Quem vive no campo, estas tarefas já fazem parte da sua rotina. Foi a época das vindimas, depois veio a poda e por fim ataram-se as videiras.
Todo esse processo lá em casa é feito pelos meus pais. Eu só vi o resultado final (havias de trabalhar, cãozito…!).
As vides que resultaram da poda, essas ainda há por lá aos molhos. Servem para aquecer o forno! E um cabrito assado no forno aquecido com vides???... Mas o que eu mais admiro nas vinhas da nossa região é que, por mais que apareçam materiais novos como o fio de plástico, o vime continua a ser rei e senhor na hora de atar as videiras! Além da vinha lá de casa, fui dar uma volta pela do Ti’ Bandeira, a do João Mateus e do Zé Fernandes… Em todas, o belo do vime.

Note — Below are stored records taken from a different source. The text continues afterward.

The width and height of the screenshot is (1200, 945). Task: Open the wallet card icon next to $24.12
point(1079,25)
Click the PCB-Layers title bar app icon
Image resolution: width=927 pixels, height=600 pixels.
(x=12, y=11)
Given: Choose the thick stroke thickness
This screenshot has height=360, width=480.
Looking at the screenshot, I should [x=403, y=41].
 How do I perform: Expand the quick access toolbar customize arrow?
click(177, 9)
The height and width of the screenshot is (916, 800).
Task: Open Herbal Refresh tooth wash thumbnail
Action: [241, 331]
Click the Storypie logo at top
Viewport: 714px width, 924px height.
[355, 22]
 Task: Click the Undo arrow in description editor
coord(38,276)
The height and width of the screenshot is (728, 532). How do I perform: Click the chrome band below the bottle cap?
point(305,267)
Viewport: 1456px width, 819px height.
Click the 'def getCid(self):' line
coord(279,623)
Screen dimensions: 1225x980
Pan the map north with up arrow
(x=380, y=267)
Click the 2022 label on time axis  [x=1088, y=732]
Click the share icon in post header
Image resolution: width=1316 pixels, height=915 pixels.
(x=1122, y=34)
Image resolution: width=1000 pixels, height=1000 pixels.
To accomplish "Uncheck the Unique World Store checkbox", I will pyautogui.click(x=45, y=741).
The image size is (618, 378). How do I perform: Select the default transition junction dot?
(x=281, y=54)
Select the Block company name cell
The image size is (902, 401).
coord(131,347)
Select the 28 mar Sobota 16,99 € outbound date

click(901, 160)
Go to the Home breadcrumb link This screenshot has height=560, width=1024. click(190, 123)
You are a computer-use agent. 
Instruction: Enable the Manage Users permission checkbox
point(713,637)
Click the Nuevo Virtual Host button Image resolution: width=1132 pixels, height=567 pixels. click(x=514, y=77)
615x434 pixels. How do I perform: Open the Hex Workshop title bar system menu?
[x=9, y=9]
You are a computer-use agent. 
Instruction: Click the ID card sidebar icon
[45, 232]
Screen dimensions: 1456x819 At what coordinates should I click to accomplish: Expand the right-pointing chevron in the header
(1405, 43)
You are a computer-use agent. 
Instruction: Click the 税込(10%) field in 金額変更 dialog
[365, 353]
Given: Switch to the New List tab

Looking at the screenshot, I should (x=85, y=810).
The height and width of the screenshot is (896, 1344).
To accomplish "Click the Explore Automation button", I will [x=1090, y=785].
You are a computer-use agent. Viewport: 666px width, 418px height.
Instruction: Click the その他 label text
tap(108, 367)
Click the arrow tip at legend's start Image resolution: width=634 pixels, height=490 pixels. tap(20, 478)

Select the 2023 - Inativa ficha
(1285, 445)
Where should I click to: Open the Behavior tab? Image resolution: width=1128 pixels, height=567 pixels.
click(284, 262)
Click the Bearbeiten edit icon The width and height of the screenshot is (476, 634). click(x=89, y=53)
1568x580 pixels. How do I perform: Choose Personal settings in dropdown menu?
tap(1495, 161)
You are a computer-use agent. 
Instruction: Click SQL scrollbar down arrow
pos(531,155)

O que levará o mundo a não se adaptar aos novos materiais? Não sei... mas até acho interessantes estas tradições e a manutenção das mesmas. Lembro-me em miúdo o meu avô Francisco ir apanhar os vimes ao Vale-de-Açores e deixá-los dentro da poça de um dia para o outro, afim de eles ficarem macios para se poderem trabalhar. Mesmo assim, não se livravam de umas “borregas” nas mãos ao fim do dia de trabalho…
Ninguém disse que a vida do campo é fácil, mas tem o seu encanto!